SENTENCIA CONSTITUCIONAL 0046/2006-R
Fecha: 18-Ene-2006
III.3.
III.3. Del análisis de lo obrado se evidencia que las recurrentes al alegar haber sido perseguidas ilegalmente por la autoridad recurrida violándose su libertad personal una vez que dicho Vocal se enteró de que la abogada co-recurrente reinició el patrocinio del proceso penal seguido por la actora Rosario Yañez de Zavala contra el hijo y sobrino de aquél, no aportaron prueba fehaciente alguna que demuestre los extremos que alegan, cual era su carga conforme lo ha señalado la uniforme jurisprudencia constitucional; empero, así se hubiera comprobado tal situación, la presunta persecución se habría producido en la condición de persona particular del citado Vocal, por cuanto en su calidad de autoridad jurisdiccional no emitió conminatoria ni mandamiento de apremio alguno contra las actoras; con el advertido de que el recurso planteado no procede contra particulares sino únicamente contra funcionarios públicos, así se ha establecido por la jurisprudencia constitucional emergente de la interpretación de los arts. 18 de la CPE y 91 de la Ley del Tribunal Constitucional (LTC), entendimiento asumido por este Tribunal en la SC 581/2001-R, de 18 de junio, al establecer que: "el recurso de hábeas corpus previsto en el art. 18 de la Constitución Política del Estado tutela el derecho a la libertad y se manifiesta como la pretensión del administrado a que le sea respetado el valor libertad por parte del poder público; en consecuencia, el hábeas corpus no procede contra particulares, en cuyo caso se configura el delito de privación de libertad, tipificado en el art. 292 del Código Penal, comportamiento que es objeto de un proceso penal, y no de un recurso de hábeas corpus". En el mismo sentido, se han pronunciado las SSCC 1163/2003-R, 1216/2003-R, SC 1717/2004-R, 1359/2005-R, entre muchas otras.
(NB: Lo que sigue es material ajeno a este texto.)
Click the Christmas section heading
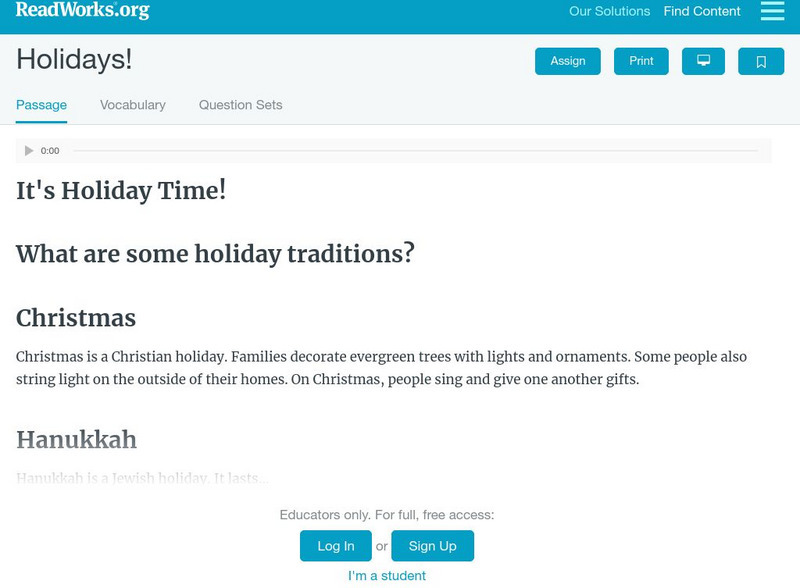This screenshot has width=800, height=588. click(x=76, y=318)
Por tanto, no es posible colegir la responsabilidad de la autoridad recurrida en los presuntos hechos lesivos a la libertad de locomoción de las recurrentes, puesto que como se tiene dicho, para que la persecución se considere como indebida el funcionario público o autoridad judicial que busque al afectado lo hace sin motivo legal alguno; en la especie, el Vocal demandado se limitó a denunciar en dos oportunidades la conducta de la abogada co-recurrente ante el Colegio de Abogados de La Paz, actuación que en ningún momento constituye persecución indebida.
Consiguientemente, este Tribunal no puede asumir ninguna determinación sobre afirmaciones no acreditadas o suposiciones no comprobadas pues las situaciones que dan lugar a otorgar la tutela del hábeas corpus, deben sustentarse en la plena certidumbre de la existencia de los actos ilegales que puedan derivar en la emisión de una sentencia de procedencia, citando al efecto las SSCC 102/2003-R, 717/2003-R, 1172/2003-R, 1474/2003-R, 1681/2003-R, 1927/2004-R, 1193/2004-R, 009/2005-R, 0167/2005-R, entre muchas otras. Todo lo cual hace inviable otorgar la tutela impetrada.
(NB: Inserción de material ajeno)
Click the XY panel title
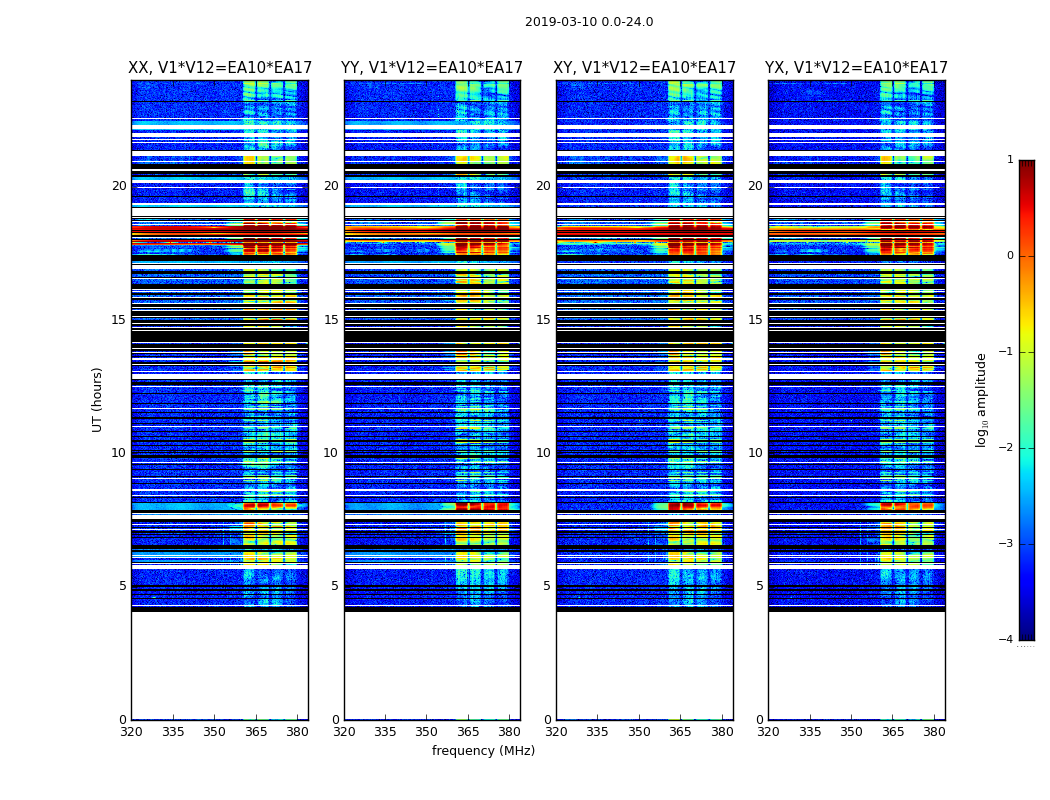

En cuanto al hecho destacado en el inc. 4) de los Fundamentos Jurídicos, en sentido de que la esposa del Vocal demandado atentó contra el principio de derecho procesal y garantía constitucional “non bis in idem” de la abogada co-recurrente, cabe señalar que la esposa de dicho Vocal no fue demandada, por lo que carece de legitimación pasiva, que ha sido entendida por la jurisprudencia constitucional como la: “(…) calidad que se adquiere por la coincidencia que se da entre la autoridad que presuntamente causó la violación a los derechos y aquélla contra quien se dirige la acción” (SC 691/2001-R, de 9 de julio, reiterada en las SSCC 817/2001-R, 139/2002-R, 1279/2002-R y otras), situación que refrenda la improcedencia del presente recurso.